Action item → For the records below, count the lines containing the word "agent" and reply with the number alone.

Records for processing →
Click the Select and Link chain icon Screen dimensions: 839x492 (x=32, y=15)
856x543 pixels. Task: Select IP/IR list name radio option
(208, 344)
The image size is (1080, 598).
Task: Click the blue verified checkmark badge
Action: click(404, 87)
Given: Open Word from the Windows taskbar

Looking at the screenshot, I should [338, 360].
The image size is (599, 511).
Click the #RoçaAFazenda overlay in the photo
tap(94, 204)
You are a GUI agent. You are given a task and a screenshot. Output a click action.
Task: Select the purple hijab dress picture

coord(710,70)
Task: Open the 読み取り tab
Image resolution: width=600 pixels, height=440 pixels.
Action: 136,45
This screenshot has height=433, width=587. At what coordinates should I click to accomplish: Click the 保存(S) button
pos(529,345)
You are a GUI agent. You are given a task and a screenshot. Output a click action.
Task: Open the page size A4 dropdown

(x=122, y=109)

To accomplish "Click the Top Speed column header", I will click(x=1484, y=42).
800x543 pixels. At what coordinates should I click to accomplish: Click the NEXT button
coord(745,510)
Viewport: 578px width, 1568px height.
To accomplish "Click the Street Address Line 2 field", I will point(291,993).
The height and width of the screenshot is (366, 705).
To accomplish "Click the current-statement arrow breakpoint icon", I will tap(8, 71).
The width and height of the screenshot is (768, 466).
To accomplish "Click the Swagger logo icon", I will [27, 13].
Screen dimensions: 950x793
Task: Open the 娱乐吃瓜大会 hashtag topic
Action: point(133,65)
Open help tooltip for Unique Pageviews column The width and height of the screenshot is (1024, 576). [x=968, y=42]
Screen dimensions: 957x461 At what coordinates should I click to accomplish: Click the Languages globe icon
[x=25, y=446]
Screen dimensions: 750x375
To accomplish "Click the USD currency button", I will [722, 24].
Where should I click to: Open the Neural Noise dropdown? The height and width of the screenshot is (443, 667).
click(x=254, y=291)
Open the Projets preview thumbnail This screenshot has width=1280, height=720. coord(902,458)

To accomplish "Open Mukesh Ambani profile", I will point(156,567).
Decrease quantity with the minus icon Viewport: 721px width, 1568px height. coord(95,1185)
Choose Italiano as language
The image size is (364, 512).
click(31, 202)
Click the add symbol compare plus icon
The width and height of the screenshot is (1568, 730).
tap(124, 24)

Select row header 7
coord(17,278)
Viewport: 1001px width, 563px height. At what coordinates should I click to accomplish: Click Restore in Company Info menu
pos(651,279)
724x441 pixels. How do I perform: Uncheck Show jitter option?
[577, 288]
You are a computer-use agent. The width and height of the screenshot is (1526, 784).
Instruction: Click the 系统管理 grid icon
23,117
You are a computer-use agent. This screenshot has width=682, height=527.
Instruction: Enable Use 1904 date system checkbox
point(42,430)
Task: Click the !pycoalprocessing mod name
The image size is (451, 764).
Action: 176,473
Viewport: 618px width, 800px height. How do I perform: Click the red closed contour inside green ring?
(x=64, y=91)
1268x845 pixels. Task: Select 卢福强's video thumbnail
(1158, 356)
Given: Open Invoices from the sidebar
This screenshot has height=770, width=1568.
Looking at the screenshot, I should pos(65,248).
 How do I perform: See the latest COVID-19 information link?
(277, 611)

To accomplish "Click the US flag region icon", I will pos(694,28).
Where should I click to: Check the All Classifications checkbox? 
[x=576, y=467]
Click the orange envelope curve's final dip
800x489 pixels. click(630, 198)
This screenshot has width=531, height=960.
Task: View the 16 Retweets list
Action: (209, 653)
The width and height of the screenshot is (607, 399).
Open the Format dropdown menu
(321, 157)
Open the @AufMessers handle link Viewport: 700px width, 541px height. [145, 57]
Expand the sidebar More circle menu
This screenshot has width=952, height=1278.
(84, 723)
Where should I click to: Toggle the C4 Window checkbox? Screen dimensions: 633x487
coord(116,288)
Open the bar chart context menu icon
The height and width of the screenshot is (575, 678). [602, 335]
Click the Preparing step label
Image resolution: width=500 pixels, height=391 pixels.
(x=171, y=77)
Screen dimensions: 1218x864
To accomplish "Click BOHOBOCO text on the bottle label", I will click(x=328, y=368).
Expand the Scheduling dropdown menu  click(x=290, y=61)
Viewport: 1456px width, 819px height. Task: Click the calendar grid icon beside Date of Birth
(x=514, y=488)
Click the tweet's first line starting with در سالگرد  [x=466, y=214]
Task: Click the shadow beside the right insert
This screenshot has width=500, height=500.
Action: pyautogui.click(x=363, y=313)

Response area → 4